The Lighting Research and Technology Symposium: Applying Light for Human Health will be taking place online from 2 to 6 November.
The objective of this symposium, says the SLL, is to set out where and how lighting can confidently be applied to enhance human health.
For the first time, this event will be taking place online, over five successive days, each day consisting of a 90 minute session, including live Q&A discussion.
The Society has curated an international programme designed to address the key topics within the light and health conversation.
Speakers include former Lux Person of the Year Russell Foster, professor of circadian neuroscience at the University of Oxford; Dr Mark Rea from the Lighting Research Centre, Rensselaer Polytechnic Institute; Dr Mariana
Figueiro from Rutgers Institute for Health; Florence Lam, Arup fellow and global lighting design leader; Dr Arnold Wilkins, emeritus professor at the University of Essex; Arne Lowden, sleep and stress research, Stockholm University.
Following the discovery of the intrinsically photosensitive retinal ganglion cell in the human retina, a lot of effort has been expended by researchers on exploring the non-visual effects of light.

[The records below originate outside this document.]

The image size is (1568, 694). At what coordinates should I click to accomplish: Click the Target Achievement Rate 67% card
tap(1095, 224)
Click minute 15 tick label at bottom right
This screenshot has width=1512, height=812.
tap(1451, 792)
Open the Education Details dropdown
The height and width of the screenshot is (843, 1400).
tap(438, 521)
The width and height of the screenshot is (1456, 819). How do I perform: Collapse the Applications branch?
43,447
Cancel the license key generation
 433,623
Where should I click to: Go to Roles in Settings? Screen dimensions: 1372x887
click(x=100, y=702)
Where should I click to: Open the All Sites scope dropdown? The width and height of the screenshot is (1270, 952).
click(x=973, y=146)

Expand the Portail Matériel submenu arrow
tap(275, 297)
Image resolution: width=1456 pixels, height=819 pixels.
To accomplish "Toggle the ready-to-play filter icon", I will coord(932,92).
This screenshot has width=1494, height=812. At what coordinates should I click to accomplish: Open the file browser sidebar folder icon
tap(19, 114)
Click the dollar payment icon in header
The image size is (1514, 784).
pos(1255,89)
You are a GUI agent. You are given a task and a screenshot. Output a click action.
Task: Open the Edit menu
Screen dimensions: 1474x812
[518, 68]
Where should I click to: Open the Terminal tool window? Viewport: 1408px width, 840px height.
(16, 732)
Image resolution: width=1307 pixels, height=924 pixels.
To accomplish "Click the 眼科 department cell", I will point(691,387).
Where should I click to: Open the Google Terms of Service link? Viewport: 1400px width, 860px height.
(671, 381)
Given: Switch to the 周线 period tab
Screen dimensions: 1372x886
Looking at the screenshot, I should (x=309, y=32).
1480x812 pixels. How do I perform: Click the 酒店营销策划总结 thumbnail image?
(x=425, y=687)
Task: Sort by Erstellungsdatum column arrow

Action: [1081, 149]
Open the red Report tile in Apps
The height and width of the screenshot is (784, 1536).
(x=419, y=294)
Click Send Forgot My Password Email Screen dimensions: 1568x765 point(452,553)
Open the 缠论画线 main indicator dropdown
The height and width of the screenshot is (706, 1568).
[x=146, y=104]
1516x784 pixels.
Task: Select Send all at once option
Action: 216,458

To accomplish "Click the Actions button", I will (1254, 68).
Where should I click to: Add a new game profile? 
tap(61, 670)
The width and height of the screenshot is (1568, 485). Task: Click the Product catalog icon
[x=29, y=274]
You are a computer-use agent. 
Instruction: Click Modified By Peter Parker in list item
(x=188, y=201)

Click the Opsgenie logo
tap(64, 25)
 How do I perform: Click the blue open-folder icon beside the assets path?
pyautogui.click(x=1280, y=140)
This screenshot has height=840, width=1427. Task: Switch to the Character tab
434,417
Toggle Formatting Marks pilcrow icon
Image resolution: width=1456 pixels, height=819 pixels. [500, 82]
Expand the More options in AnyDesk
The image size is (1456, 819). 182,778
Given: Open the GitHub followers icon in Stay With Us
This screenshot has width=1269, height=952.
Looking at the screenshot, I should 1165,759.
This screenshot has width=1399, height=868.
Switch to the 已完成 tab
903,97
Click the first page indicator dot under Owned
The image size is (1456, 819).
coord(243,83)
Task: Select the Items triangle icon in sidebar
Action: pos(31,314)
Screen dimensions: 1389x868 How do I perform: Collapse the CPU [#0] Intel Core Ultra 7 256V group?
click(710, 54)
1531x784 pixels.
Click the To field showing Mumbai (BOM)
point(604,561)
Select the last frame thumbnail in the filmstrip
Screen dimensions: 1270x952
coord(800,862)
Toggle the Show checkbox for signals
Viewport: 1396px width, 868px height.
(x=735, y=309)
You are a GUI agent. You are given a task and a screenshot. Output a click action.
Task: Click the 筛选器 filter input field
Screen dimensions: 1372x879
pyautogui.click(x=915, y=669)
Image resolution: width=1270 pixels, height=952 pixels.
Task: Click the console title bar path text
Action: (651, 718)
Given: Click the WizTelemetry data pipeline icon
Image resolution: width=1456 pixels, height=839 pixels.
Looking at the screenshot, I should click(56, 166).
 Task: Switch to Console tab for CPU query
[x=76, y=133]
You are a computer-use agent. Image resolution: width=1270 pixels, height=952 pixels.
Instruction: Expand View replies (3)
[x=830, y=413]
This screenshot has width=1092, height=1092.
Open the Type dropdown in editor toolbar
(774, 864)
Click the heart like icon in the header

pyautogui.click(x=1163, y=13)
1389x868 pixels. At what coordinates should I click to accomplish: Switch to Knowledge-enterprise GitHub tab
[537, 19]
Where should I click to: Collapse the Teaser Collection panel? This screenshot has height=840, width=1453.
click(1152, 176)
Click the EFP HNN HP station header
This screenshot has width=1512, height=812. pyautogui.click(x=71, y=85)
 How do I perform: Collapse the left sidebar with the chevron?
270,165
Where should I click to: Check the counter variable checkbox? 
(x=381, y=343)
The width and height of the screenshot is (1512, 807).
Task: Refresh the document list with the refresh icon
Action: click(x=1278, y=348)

While this effort has resulted in an increase in understanding by researchers it has also led to several claims of lighting systems that will enhance human health.
This, in turn, has ‘caused anxiety amongst lighting designers and manufacturers’ says the society.
Their concern is that the claimed benefits may not be evident in practice, or worse, they may be detrimental to human health.
Alternatively, if true, hesitation to embrace new applications may see them being left behind.
The SLL Lighting Research & Technology Symposia aim to address topics of relevance to the lighting profession and related disciplines, showcasing papers that have appeared within the Lighting Research & Technology (LR&T) Journal.
Instrumental in the planning for the 2020 Symposium has been former LR&T editor in chief, Dr Peter Boyce, who commented: ‘The aim of this symposium is to transfer knowledge from the laboratory to the field.
‘The hope is that this will enable lighting to safely and successfully expand its contribution to human health.
Members of the SLL and the IES will be able to book for a discounted rate, along with a reduced rate for students. Sessions will take place from 13:00-14:30 every day from 2 to 6 November 2020, with presentations to be followed by live Q&A discussions each day.
This event has been supported by Sage Publishing and the Bartlett Institute for Environmental Design and Engineering at University College London.
Registration is available for individual days or for the entire week via www.sll.org.uk.